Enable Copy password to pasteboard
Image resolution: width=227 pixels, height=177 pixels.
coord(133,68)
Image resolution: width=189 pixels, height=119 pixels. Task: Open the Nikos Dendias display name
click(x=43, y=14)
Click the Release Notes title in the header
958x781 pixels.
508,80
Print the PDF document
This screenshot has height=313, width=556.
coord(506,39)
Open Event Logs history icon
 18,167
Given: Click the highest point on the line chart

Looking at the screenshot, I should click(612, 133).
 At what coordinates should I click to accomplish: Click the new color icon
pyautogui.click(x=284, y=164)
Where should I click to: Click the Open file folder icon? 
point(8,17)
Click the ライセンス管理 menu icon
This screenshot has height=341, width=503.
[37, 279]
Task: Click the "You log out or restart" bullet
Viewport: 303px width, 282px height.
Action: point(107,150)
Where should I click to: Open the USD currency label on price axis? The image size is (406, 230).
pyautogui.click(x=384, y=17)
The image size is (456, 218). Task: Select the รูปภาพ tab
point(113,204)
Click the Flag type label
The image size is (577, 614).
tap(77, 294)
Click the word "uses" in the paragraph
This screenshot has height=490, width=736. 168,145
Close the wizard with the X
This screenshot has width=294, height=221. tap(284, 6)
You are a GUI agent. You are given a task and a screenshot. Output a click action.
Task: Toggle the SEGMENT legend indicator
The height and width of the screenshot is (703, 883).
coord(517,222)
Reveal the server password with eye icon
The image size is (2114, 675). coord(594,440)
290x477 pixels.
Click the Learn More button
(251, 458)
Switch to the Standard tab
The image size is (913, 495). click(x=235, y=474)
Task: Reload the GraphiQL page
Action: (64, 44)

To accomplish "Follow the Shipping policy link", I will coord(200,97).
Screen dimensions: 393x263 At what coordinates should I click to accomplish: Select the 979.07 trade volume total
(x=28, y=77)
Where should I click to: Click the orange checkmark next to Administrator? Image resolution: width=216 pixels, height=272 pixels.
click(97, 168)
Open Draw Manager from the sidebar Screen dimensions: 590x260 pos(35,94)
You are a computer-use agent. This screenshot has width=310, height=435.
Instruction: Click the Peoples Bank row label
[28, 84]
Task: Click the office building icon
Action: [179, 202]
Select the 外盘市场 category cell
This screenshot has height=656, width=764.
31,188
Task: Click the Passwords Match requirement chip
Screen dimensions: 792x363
#####
What you need to do |
Working down the entries above, count each line in which "agent" occurs, and state only the resulting number.

Written solution |
2